Possible ball out of play: Willock goal
What happened: In the first minute of the match, Newcastle United thought they had the lead when Miguel Almiron pulled the ball back from the goal-line for Joe Willock to score. But did the ball go out of play?
VAR decision: Goal disallowed.
Here, we had the opposite situation, with the goal originally being awarded.
In both instances, it’s about the burden of proof. Even taking into the account the curvature of the ball, it seems certain that the whole of the ball had left the pitch before Almiron played it. A correct decision from the VAR, Neil Swarbrick.
Possible offside: Paqueta when scoring
VAR decision: Goal stands.
VAR review: You can’t be offside from a corner, so the only question for the VAR is whether Nayef Aguerd got a touch on the ball to create an offside phase. Replays showed that the flick-on actually came off a Newcastle player, Joelinton, so even though Paqueta was in an offside position when the ball is touched there can be no offence.

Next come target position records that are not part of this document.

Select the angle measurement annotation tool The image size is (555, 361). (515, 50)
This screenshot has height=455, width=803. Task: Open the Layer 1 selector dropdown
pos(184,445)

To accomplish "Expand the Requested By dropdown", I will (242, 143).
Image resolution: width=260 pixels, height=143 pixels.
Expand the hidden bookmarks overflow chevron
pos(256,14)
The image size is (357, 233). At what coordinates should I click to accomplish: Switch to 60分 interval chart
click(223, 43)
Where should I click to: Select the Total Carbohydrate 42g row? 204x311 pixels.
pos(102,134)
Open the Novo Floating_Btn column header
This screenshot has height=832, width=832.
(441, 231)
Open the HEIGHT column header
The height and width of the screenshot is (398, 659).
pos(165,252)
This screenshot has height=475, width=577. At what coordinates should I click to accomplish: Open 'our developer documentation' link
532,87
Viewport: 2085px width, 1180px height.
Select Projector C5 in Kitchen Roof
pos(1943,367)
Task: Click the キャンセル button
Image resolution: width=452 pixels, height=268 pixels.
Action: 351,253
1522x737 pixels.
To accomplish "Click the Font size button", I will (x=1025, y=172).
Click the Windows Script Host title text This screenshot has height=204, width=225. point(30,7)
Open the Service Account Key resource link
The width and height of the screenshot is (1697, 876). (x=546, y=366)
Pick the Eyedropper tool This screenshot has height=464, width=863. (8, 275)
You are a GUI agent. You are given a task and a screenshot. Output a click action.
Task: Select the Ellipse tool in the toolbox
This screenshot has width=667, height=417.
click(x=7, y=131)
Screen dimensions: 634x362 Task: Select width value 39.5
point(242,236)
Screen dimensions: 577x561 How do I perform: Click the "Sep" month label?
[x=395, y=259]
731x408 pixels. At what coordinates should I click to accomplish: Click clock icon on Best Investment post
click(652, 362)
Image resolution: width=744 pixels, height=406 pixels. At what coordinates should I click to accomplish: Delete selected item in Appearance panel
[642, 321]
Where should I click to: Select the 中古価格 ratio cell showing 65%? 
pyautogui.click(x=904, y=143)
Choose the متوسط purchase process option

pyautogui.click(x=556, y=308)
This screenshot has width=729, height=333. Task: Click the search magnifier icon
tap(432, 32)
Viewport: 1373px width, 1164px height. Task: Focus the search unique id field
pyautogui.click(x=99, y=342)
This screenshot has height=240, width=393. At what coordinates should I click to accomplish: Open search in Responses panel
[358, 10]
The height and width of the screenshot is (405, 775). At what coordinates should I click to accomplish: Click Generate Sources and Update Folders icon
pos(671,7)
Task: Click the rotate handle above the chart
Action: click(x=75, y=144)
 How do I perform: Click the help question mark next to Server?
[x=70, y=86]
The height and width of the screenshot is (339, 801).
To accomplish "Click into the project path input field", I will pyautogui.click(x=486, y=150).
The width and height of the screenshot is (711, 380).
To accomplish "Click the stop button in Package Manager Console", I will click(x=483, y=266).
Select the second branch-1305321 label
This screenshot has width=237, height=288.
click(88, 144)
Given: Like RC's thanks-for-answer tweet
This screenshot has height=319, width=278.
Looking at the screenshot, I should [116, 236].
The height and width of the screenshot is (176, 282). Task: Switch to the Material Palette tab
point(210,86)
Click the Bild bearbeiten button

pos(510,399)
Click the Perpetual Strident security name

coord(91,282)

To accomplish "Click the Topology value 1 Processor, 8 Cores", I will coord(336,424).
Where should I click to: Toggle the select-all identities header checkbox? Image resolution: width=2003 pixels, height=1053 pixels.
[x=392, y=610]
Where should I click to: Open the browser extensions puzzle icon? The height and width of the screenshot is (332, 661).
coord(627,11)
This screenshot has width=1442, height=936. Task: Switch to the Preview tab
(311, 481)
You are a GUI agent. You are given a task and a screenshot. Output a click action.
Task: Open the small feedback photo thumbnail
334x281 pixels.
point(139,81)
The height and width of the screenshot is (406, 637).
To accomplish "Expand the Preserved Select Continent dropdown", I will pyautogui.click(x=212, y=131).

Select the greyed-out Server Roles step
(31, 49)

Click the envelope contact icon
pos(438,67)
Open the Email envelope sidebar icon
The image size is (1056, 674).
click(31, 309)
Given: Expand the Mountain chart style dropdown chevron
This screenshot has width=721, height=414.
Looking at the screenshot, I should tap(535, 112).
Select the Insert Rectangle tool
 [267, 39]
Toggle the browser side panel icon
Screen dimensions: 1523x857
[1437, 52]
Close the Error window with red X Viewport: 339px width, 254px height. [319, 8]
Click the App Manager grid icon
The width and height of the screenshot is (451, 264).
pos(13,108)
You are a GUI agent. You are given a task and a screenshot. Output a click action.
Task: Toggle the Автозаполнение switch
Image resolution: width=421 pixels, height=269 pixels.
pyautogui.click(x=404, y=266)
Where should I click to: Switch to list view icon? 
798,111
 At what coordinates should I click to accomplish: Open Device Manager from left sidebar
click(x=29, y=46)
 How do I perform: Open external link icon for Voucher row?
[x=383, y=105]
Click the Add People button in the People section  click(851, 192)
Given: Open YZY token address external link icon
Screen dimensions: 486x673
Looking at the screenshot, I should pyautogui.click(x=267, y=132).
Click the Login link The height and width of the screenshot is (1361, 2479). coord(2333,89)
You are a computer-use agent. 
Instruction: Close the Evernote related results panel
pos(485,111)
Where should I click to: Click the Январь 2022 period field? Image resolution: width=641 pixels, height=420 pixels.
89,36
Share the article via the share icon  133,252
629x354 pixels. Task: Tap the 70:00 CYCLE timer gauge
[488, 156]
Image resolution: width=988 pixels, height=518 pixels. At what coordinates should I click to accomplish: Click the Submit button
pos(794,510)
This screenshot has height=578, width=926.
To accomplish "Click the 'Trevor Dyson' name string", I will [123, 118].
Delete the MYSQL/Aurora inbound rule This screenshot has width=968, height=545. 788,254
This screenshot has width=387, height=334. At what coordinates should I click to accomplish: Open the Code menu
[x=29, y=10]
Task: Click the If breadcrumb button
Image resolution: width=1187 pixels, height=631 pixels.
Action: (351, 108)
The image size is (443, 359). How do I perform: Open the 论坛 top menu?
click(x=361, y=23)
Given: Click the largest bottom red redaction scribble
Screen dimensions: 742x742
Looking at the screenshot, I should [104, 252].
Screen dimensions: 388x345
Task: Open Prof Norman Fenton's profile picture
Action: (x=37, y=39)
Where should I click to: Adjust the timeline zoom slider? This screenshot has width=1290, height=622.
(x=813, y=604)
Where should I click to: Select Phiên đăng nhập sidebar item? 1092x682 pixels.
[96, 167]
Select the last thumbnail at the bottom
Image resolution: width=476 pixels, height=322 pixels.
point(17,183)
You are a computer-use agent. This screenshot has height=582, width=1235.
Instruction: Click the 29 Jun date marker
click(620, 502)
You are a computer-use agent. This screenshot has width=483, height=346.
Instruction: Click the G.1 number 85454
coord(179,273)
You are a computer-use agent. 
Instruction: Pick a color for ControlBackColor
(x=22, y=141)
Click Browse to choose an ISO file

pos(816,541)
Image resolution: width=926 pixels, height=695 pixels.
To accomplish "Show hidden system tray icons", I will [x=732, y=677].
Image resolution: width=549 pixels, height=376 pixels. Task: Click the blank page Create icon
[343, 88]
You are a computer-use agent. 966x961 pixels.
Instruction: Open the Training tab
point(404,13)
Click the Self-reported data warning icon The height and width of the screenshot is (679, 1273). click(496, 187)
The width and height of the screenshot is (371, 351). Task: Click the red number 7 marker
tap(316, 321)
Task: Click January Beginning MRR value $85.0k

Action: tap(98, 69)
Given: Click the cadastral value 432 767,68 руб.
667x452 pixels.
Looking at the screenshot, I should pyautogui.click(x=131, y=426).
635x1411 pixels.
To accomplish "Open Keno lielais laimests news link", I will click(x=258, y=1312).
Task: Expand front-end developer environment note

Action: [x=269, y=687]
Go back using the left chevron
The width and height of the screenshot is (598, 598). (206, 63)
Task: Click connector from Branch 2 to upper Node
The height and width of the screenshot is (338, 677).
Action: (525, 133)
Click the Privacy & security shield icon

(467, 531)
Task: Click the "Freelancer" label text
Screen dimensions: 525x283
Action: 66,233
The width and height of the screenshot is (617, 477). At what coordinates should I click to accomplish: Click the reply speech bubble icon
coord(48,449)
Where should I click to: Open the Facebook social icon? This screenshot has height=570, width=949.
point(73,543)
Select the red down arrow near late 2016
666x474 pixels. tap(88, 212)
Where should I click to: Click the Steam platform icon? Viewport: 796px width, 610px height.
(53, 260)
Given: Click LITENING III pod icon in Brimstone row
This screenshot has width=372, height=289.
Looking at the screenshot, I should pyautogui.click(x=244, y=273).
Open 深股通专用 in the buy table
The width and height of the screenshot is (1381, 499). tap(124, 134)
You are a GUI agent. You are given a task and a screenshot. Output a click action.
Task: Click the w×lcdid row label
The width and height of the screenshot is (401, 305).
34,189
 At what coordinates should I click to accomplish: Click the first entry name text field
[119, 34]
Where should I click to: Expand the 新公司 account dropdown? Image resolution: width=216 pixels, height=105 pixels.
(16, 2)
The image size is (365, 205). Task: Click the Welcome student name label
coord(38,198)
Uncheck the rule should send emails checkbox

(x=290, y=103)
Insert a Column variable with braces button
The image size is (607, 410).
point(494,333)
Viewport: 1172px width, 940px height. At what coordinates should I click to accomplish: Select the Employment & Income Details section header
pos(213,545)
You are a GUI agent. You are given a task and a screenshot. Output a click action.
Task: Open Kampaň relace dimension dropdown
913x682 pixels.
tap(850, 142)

Possible penalty: Estupinan foul on Ouattara
What happened: In the 24th minute, Dango Ouattara broke through into the area but was muscled off the ball by Estupinan. Referee Craig Pawson waved away the Bournemouth player’s appeals for a penalty.
VAR decision: No penalty.
VAR review: This comes down to Estupinan’s challenge deemed to be fair, shoulder-on-shoulder. In this situation, you are allowed to try and use your strength to ease an opponent off the ball, even if you’re not attempting to play the ball.
As long as the challenge is shoulder-on-shoulder (taking into account the size of each player), it will deemed fair unless excessive force is used.
There’s little chance the VAR, Jarred Gillett, would tell the referee he’s got this wrong. Likewise, if Pawson gives the spot kick that also wouldn’t be considered a wrong decision. It’s a call which will always sit with the referee.
Possible offside: Johnson in buildup to goal
What happened: Forest scored the only goal of the game in the 14th minute when Brennan Johnson fired home after a free-kick routine. However, the forward appeared to be marginally offside in the move which led to the award of the free kick.
VAR decision: No intervention possible.
VAR review: Johnson may well have been offside when the ball is played through, but the VAR cannot review the phase of play which leads to a free kick.
Information provided by the Premier League and PGMOL was used in this story.